Jorge Luna

Obsesionado con la observación reproduce las curvas de las cebollas, las lechugas, los frutos se suman a la trampa visual que inventa en los reflejos de los cristales y esferas.        El ejercicio heredado del Barroco, plantea una realidad artificial que percibimos como real.

“Hago una serie de distorsiones y deformidades para que exista una armonía”.

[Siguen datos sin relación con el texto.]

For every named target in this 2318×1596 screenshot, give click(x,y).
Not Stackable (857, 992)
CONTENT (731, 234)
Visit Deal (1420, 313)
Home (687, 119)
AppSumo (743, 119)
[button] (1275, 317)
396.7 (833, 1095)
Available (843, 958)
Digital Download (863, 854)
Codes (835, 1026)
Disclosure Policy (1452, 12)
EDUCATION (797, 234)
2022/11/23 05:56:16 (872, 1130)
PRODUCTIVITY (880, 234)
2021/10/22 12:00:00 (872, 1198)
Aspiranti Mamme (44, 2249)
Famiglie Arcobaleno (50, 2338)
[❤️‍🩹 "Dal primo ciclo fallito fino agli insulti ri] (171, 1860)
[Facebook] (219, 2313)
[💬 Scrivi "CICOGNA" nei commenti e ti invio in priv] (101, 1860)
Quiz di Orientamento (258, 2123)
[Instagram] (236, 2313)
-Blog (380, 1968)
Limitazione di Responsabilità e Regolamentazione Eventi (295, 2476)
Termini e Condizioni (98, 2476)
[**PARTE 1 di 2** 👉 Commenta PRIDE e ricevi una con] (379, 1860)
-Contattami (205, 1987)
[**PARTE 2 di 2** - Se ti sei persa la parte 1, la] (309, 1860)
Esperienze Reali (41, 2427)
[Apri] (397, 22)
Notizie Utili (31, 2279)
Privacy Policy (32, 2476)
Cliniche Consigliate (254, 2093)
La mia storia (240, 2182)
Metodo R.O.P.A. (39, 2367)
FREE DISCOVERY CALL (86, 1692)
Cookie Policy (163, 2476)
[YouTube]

A la pintura le funciona el engaño, las deformidades le otorgan verosimilitud, es el reto de Jorge Luna.

FUSIÓN PINTOR Y PINTURA

Vas descubriendo conforme vas haciendo el cuadro. No puedo decir que sé lo que voy hacer porque realmente el cuadro, en cuanto se va haciendo, va revelando todo su trasfondo. Esa es la convivencia, no sabes si el cuadro te hace a ti, o tú haces al cuadro. El cuadro te empieza a nutrir, a alimentarte de ciertas cosas que no conocías.

ARTIFICIO Y  PINTURA

Estéticamente, cuando hay un cuerpo geométrico no tiene dimensión, el plano es bi-dimensional y no tiene volumen, es incorpóreo, nada más es el área, entonces el artilugio de la pintura es hacer de una superficie una ilusión espacial, tiene la posibilidad de hacer un espacio dentro de otro espacio, y traer lo que está fuera del cuadro hacia adentro. En “Las Meninas” el interior y el exterior son simultáneos, el espejo tiene tantas posibilidades que se sigue explotando.

VEROSIMILITUD Y ENGAÑO

Te podría mostrar las falsedades que hay en mis perspectivas, o en las perspectivas de todos los artistas, al pintar voy inventando y digo: “no, no, este reflejo no convence, lo voy a distorsionar y nadie se va a dar cuenta de que lo distorsioné”. Es evidente que trabajo a partir de fotografías, pero hay veces que tengo una fotografía y digo: “aquí hay un buen cuadro”, aunque la fotografía sea pésima, y hay veces que tengo una buena fotografía y digo: “no, en esta fotografía hay algo que en el cuadro no va a funcionar”, entonces hago una serie de distorsiones y deformidades que no se van a notar como deformidades, al contrario, va existir una armonía.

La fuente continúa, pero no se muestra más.